** START OF SUPPLIED PASSAGE **

Forrest Blue
- Blue, c. 1975

No. 75, 50
- Position: Center

Personal information
- Born: September 7, 1945 Marfa, Texas, U.S.
- Died: July 16, 2011 (aged 65) Carmichael, California, U.S.
- Listed height: 6 ft 6 in (1.98 m)
- Listed weight: 261 lb (118 kg)

Career information
- High school: Chamberlain (Tampa, Florida)
- College: Auburn (1965–1967)
- NFL draft: 1968: 1st round, 15th overall pick

Career history
- San Francisco 49ers (1968–1974); Baltimore Colts (1975–1978);

Awards and highlights
- 3× First-team All-Pro (1971–1973); 4× Pro Bowl (1971–1974); Second-team All-SEC (1965); Alabama Sports Hall of Fame; Tampa Sports Hall of Fame;

Career NFL statistics
- Games played: 148
- Games started: 82
- Fumble recoveries: 5
- Stats at Pro Football Reference

= Forrest Blue =

American football player (1945–2011)

Forrest Murrell Blue Jr. (September 7, 1945 – July 16, 2011) was an American professional football center who spent eleven seasons in the National Football League (NFL) with the San Francisco 49ers from 1968 to 1974 and the Baltimore Colts from 1975 to 1978.

** END OF SUPPLIED PASSAGE **
** START OF STORED DATA **

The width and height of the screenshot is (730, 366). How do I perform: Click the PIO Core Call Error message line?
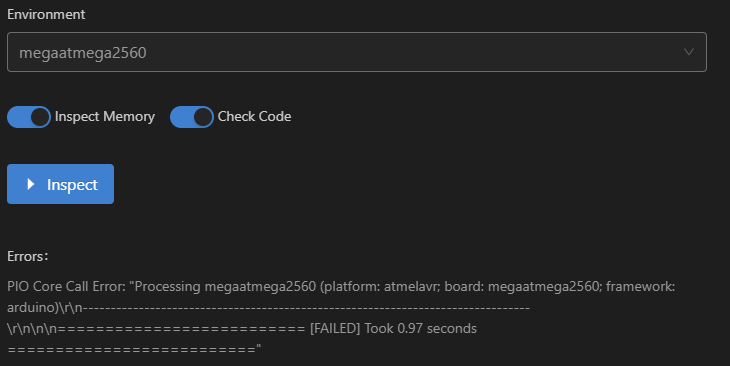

** END OF STORED DATA **

EXERCISE 1: Duplicate the passage of the Forrest Blue profile starting with "Personal information" and going on through "lb (118 kg)".
EXERCISE 2: From the Forrest Blue profile, list every honor given under "Awards and highlights."
The data was drawn from a source separate from the Forrest Blue profile.

RIGHT ANSWER 1:
Personal information
- Born: September 7, 1945 Marfa, Texas, U.S.
- Died: July 16, 2011 (aged 65) Carmichael, California, U.S.
- Listed height: 6 ft 6 in (1.98 m)
- Listed weight: 261 lb (118 kg)

RIGHT ANSWER 2:
- 3× First-team All-Pro (1971–1973)
- 4× Pro Bowl (1971–1974)
- Second-team All-SEC (1965)
- Alabama Sports Hall of Fame
- Tampa Sports Hall of Fame